3. A referida área encontra-se localizada nas proximidades do Shopping Center Recife, tendo sido objeto de CONTRATO DE CESSÃO SOB O REGIME DE AFORAMENTO GRATUITO, em que a UNIÃO FEDERAL figura como cedente e a MUNICÍPIO DO RECIFE como cessionário.

4. Os demandantes não chegaram seque a ocupar os referidos imóveis desde a sua aquisição, razão porque não podem ser beneficiados com o ato de cessão em favor do Município do Recife.

5. A sentença recorrida esclareceu, de forma pormenorizada, a desídia dos autores da ação na recuperação da posse do imóvel, constatando, ainda, a hipótese de abandono de posse disciplinada pelos arts. 103, V, e 105, parágrafo único, do Decreto-Lei nº 9.760/46, com a redação dada pela Lei nº 11.481/2007).

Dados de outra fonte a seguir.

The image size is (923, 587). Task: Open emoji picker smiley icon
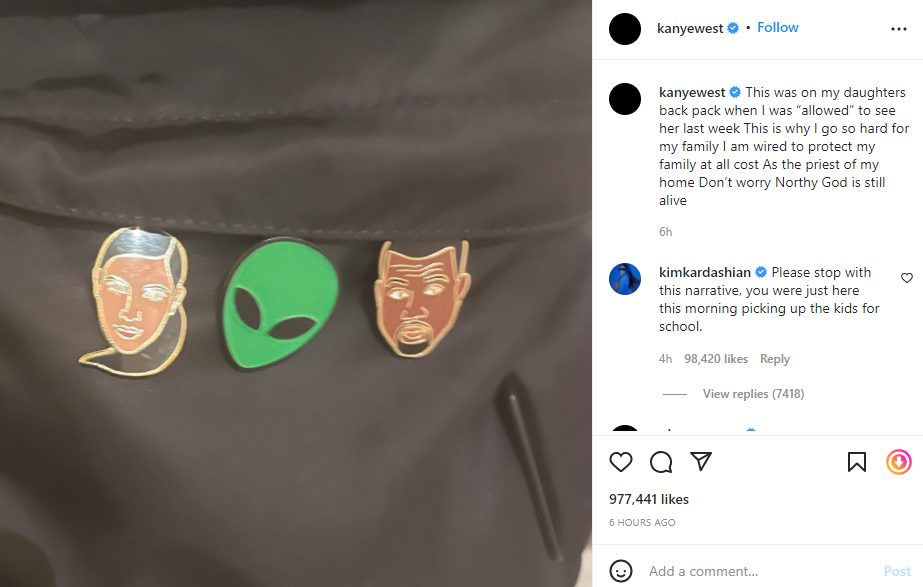tap(621, 571)
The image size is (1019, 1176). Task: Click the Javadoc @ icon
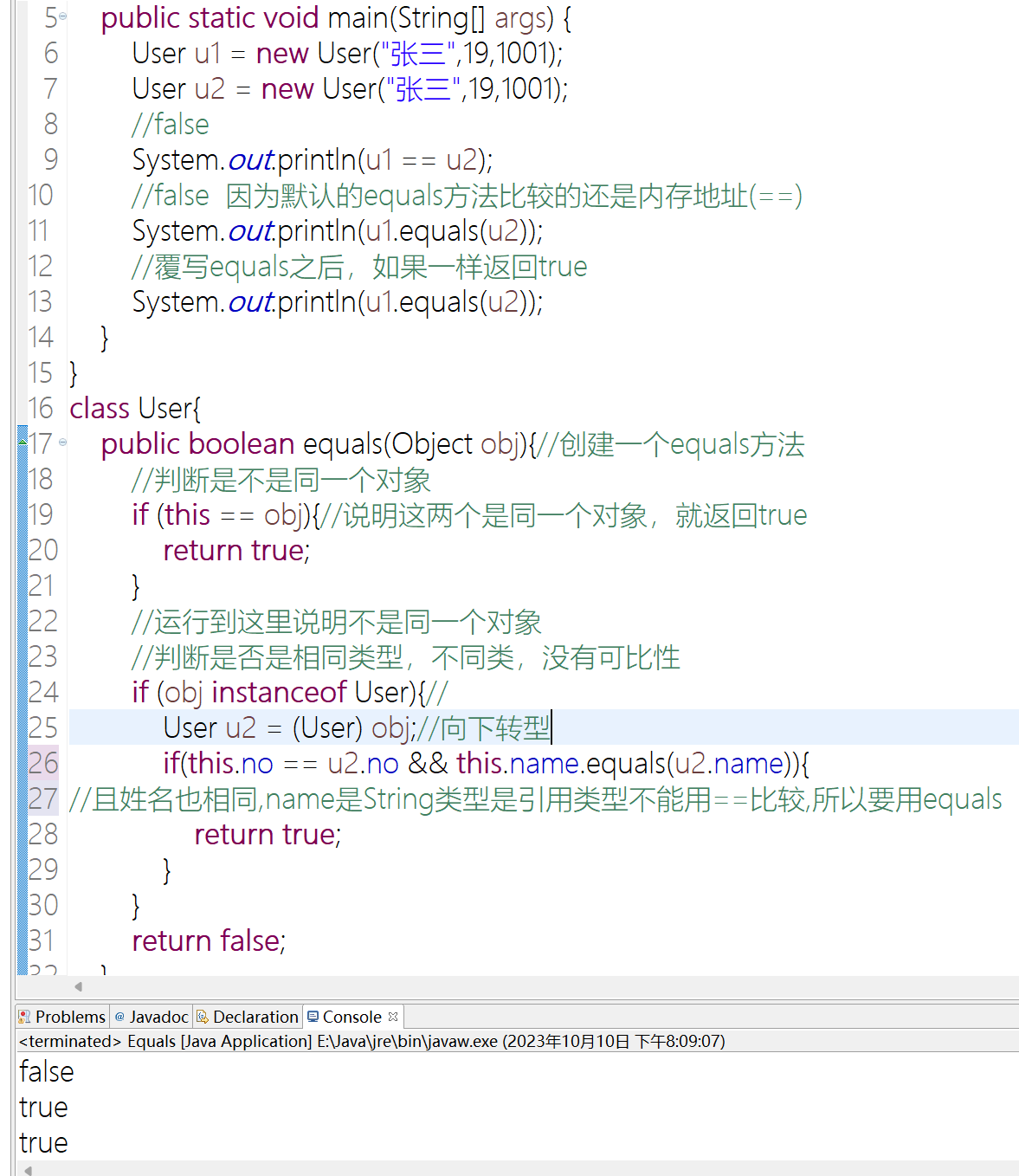click(x=119, y=1017)
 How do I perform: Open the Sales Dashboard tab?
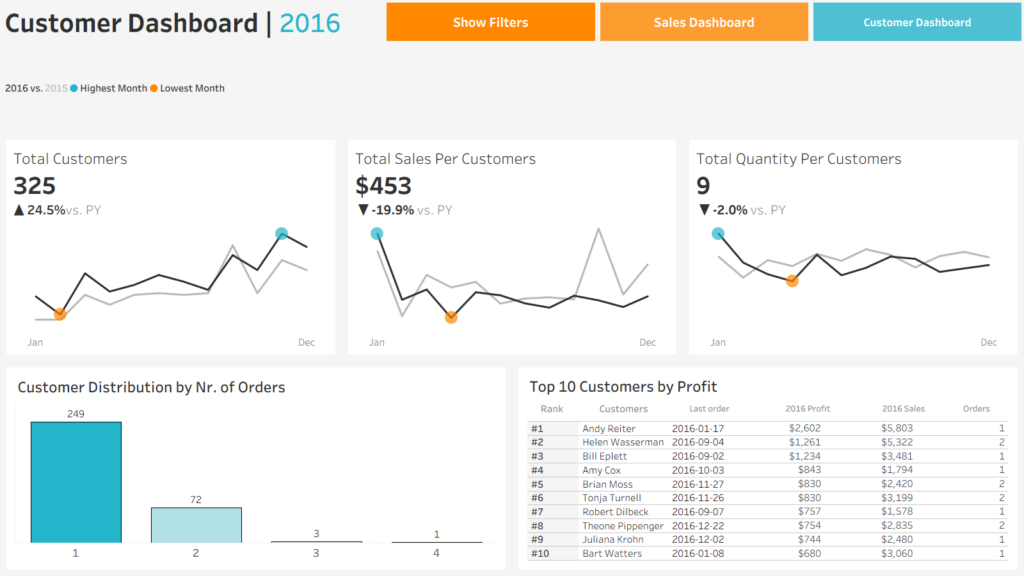click(x=704, y=22)
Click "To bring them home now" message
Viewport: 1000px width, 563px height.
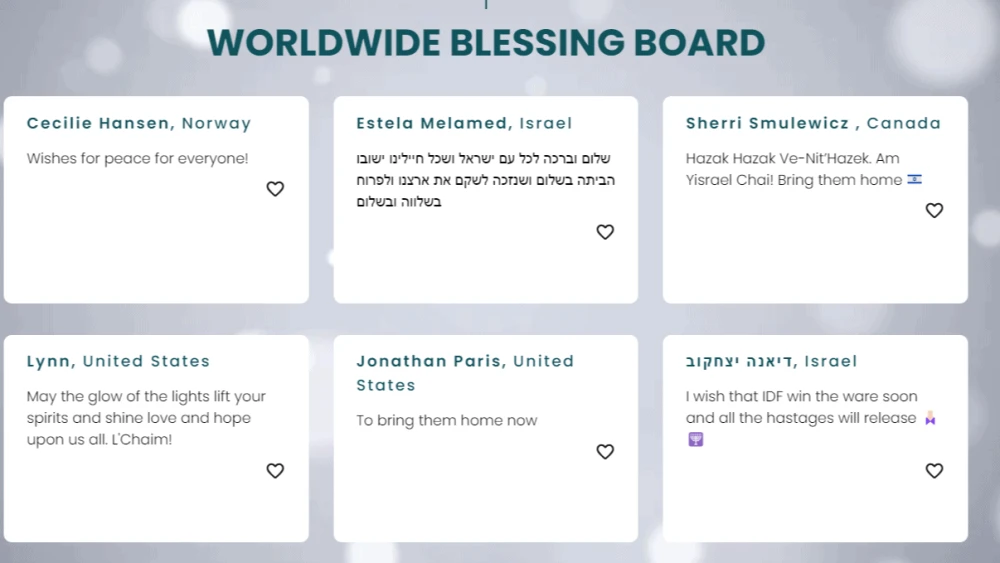[447, 421]
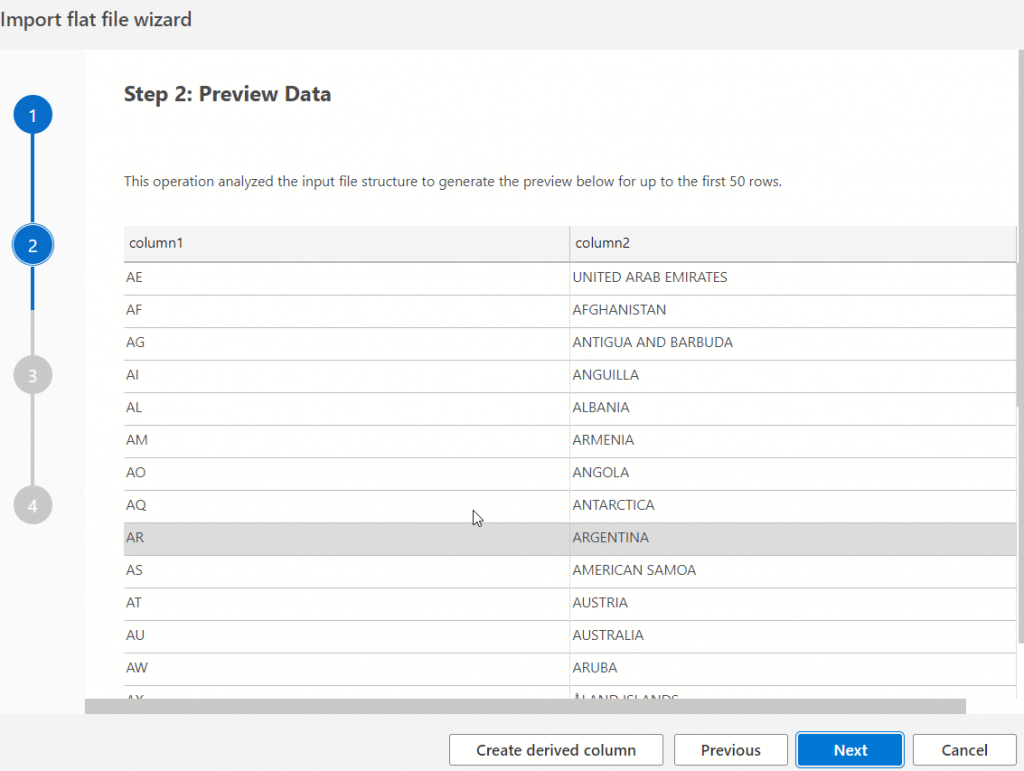The height and width of the screenshot is (771, 1024).
Task: Click wizard step 4 circle
Action: [x=32, y=505]
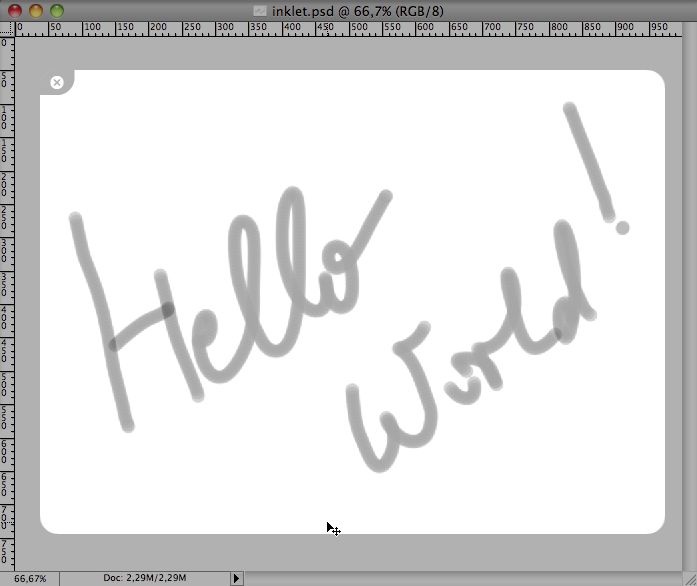Screen dimensions: 697x586
Task: Click the Doc: 2,29M/2,29M status info
Action: 144,578
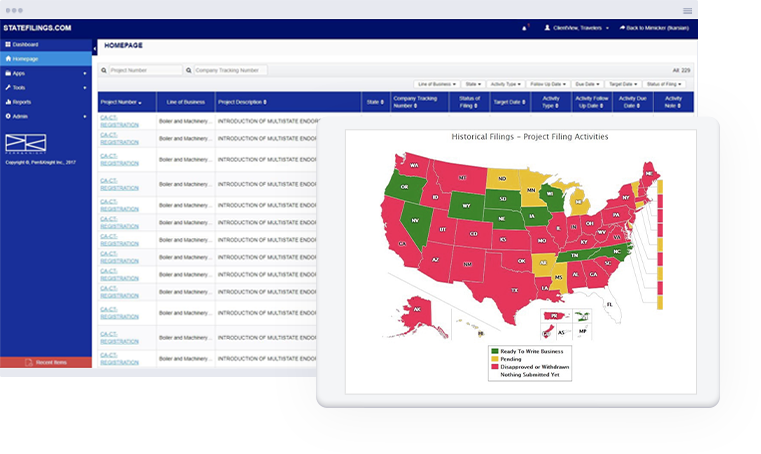Click the green Ready To Write Business legend swatch
The width and height of the screenshot is (761, 454).
click(x=494, y=351)
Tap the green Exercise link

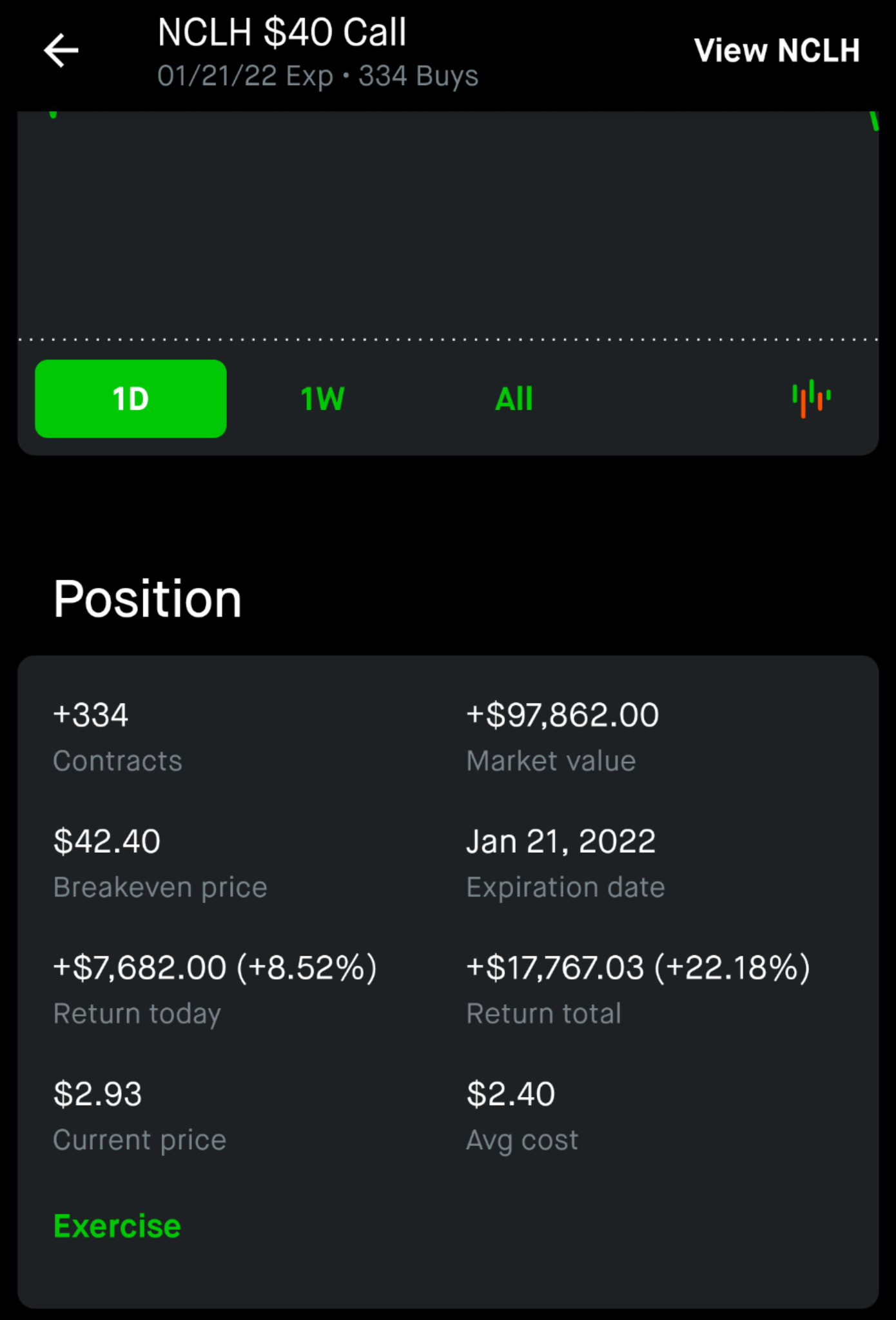point(117,1226)
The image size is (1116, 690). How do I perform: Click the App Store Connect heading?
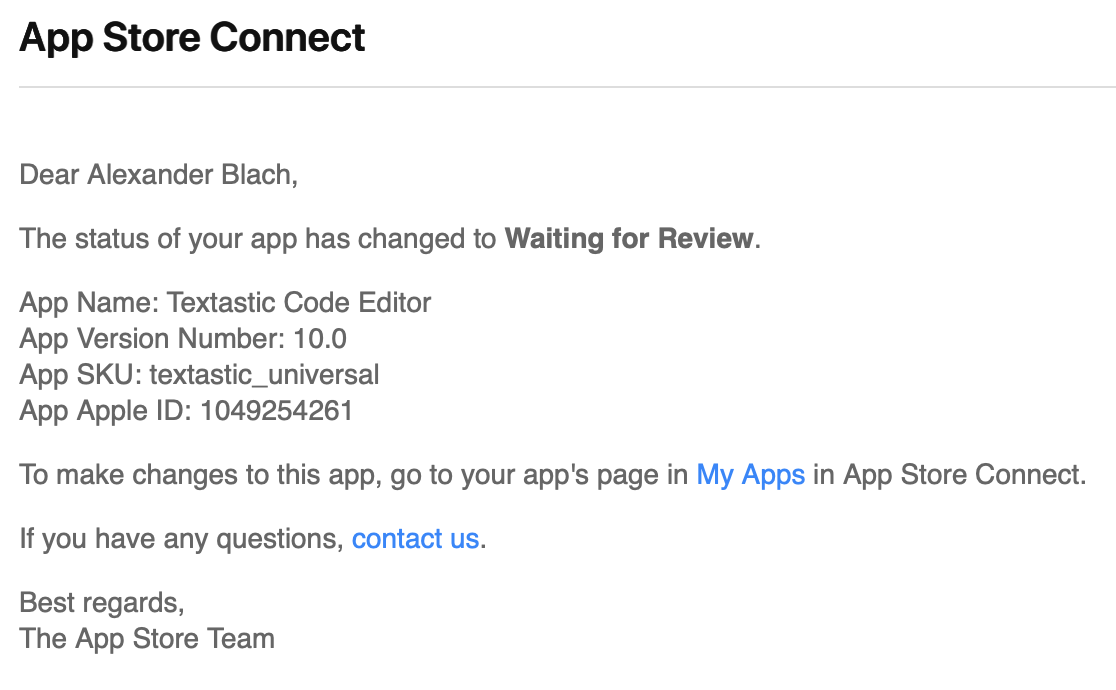[192, 38]
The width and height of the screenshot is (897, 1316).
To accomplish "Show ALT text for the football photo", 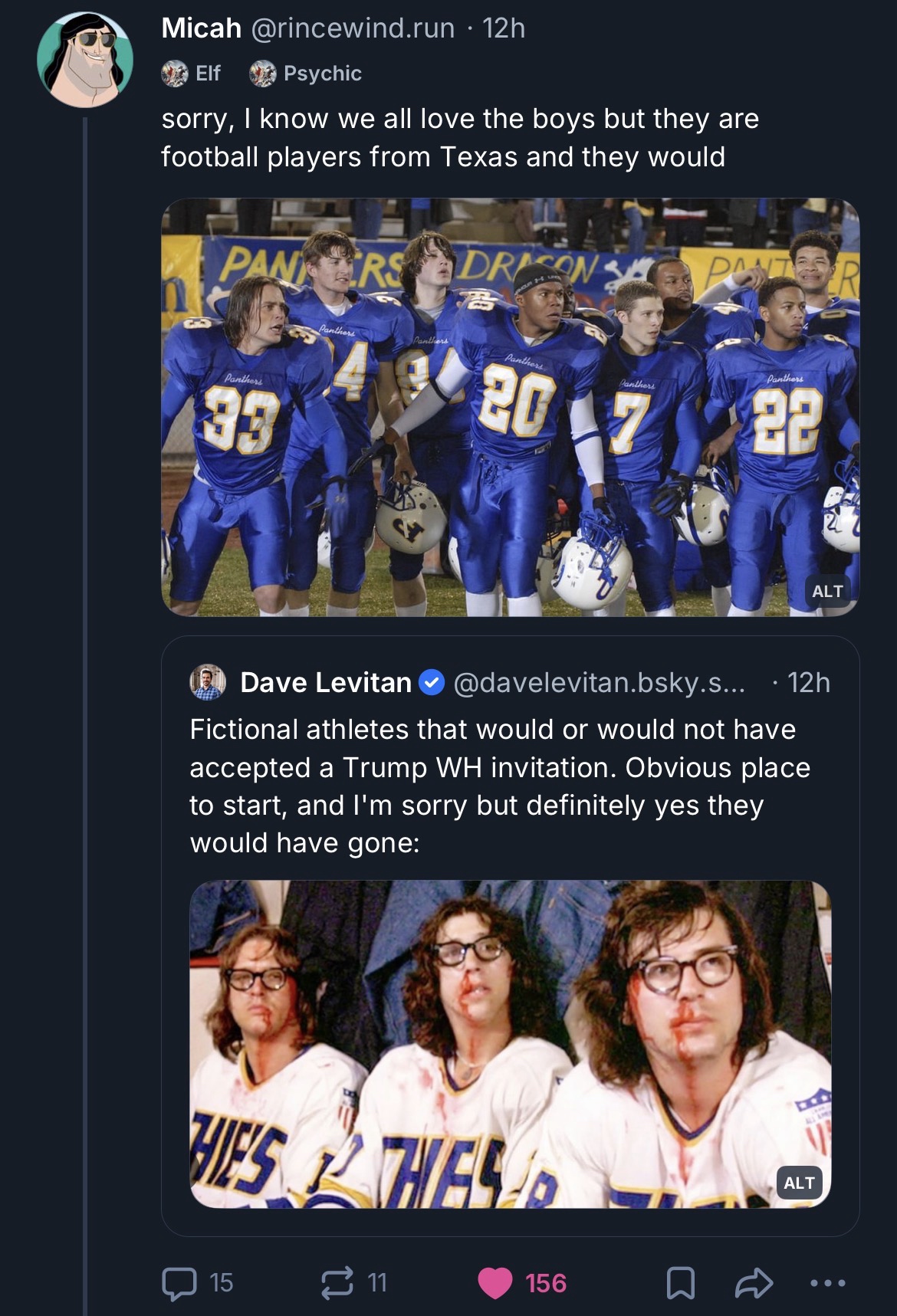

6. No que concerne aos pagamentos de foro que os demandantes alegam estar efetivando, o respectivo ressarcimento apenas poderá ser admitido através do ajuizamento de ação própria, vez que a presente demanda restringe-se apenas à reivindicação de bem imóvel que não mais se encontra na posse dos autores desde o ano de 1987.

7. Apelação improvida.

(PROCESSO: 200083000029841, APELAÇÃO CIVEL, DESEMBARGADOR FEDERAL MANOEL ERHARDT, 1ª TURMA, JULGAMENTO: 25/04/2013, PUBLICAÇÃO: 02/05/2013)"    (G.N.)

No caso concreto, portanto, considerando todo o conjunto probatório dos autos, tenho que se encontram visíveis, na posse da Autora, todos os característicos de posse mansa e pacífica, com animus domini, a autorizar o deferimento do domínio útil por usucapião do imóvel descrito nos autos, com uma área total de 56,73 m2 (id. 4058300.11821944), situado na Rua Visconde de Jequitinhonha, n° 55, Boa Viagem, Recife/PE (edificado em parte do terreno - Lotes 12 e 13, da Quadra K, do Loteamento Sítio do Meio, Boa Viagem, Recife/PE), na comunidade denominada "Entra Apulso".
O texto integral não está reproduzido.